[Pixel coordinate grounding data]

::::::::::

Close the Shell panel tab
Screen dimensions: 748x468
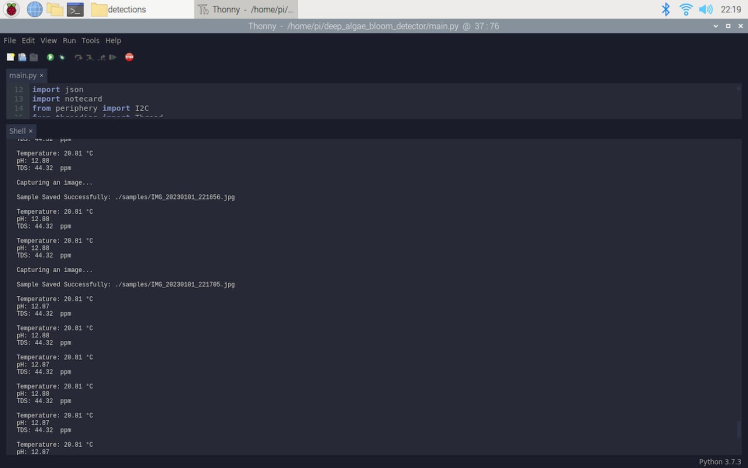pyautogui.click(x=31, y=131)
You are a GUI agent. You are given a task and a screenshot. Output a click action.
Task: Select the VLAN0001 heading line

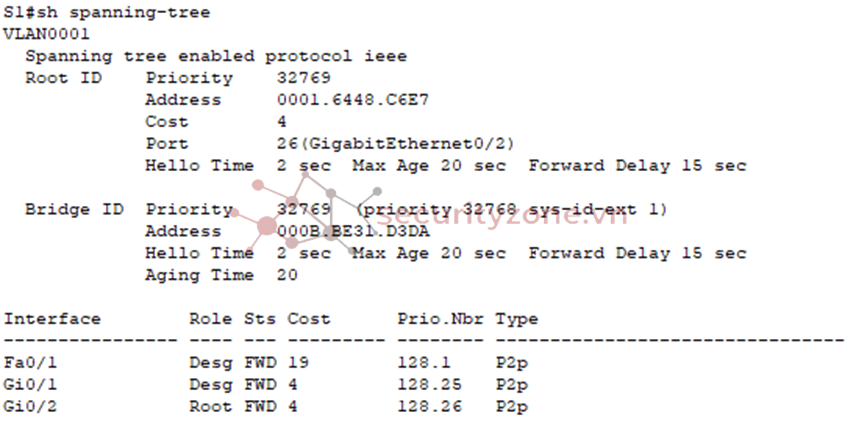coord(46,34)
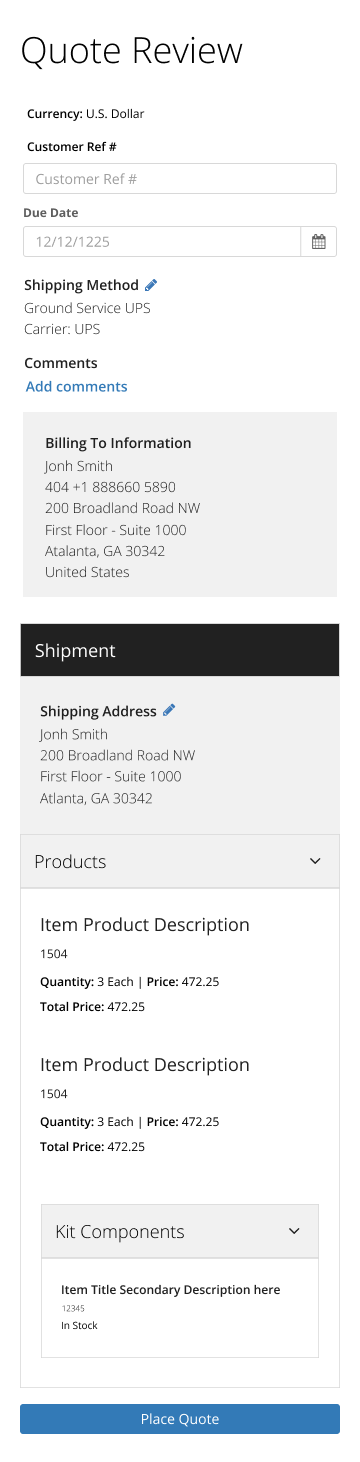360x1462 pixels.
Task: Focus the Due Date text field
Action: 162,241
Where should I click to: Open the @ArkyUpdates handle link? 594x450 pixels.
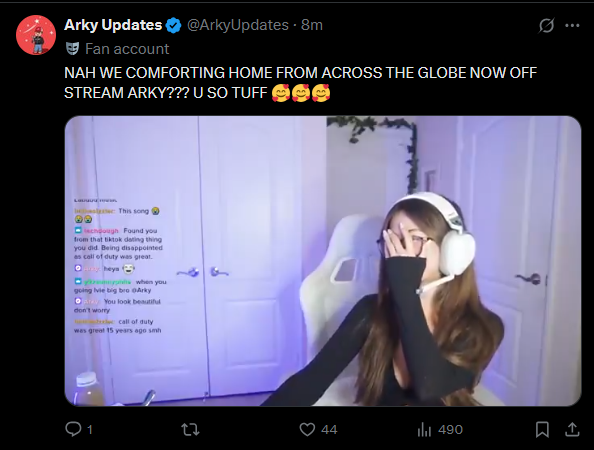[238, 25]
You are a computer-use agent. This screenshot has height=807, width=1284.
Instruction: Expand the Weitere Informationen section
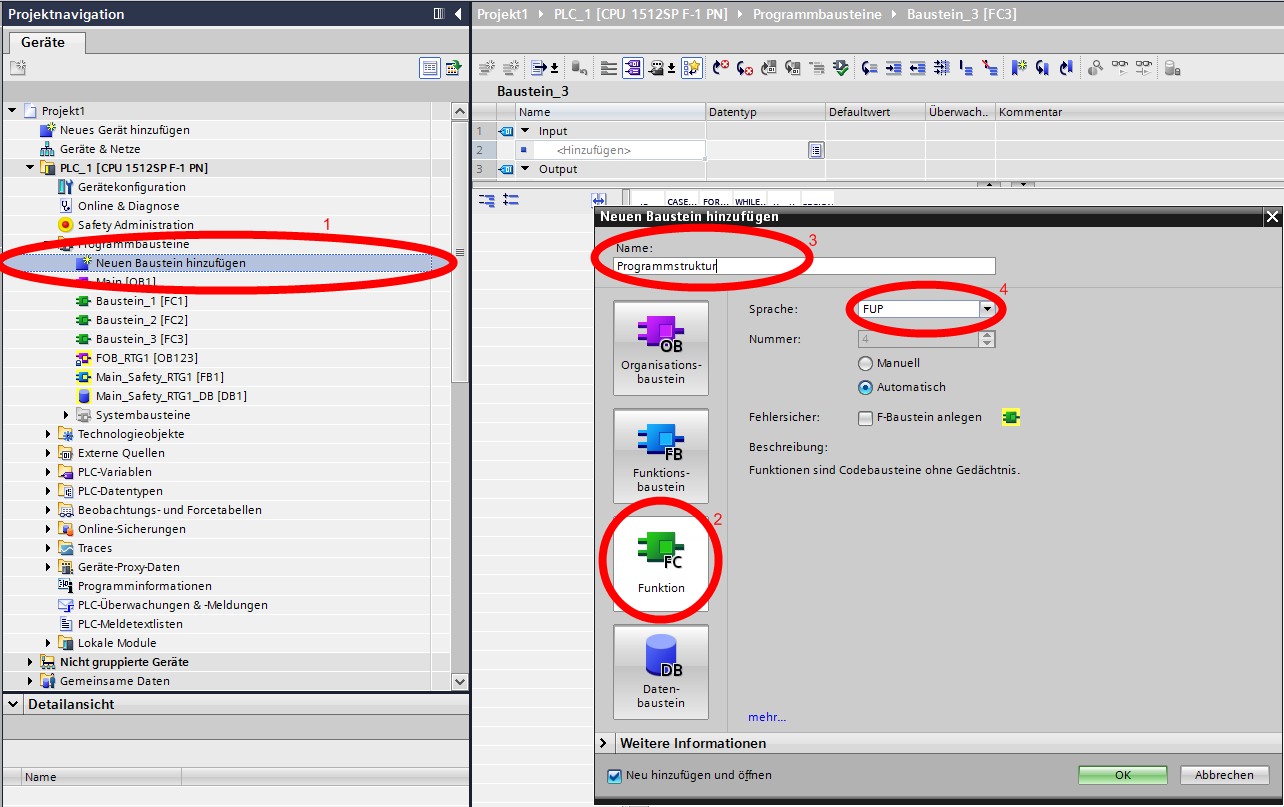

::::::::::

Work task
Where a line of the data holds the word "screenshot", copy that line.

Your response
You are a GUI agent. You are given a task and a screenshot. Output a click action.
You are a computer-use agent. This screenshot has height=807, width=1284.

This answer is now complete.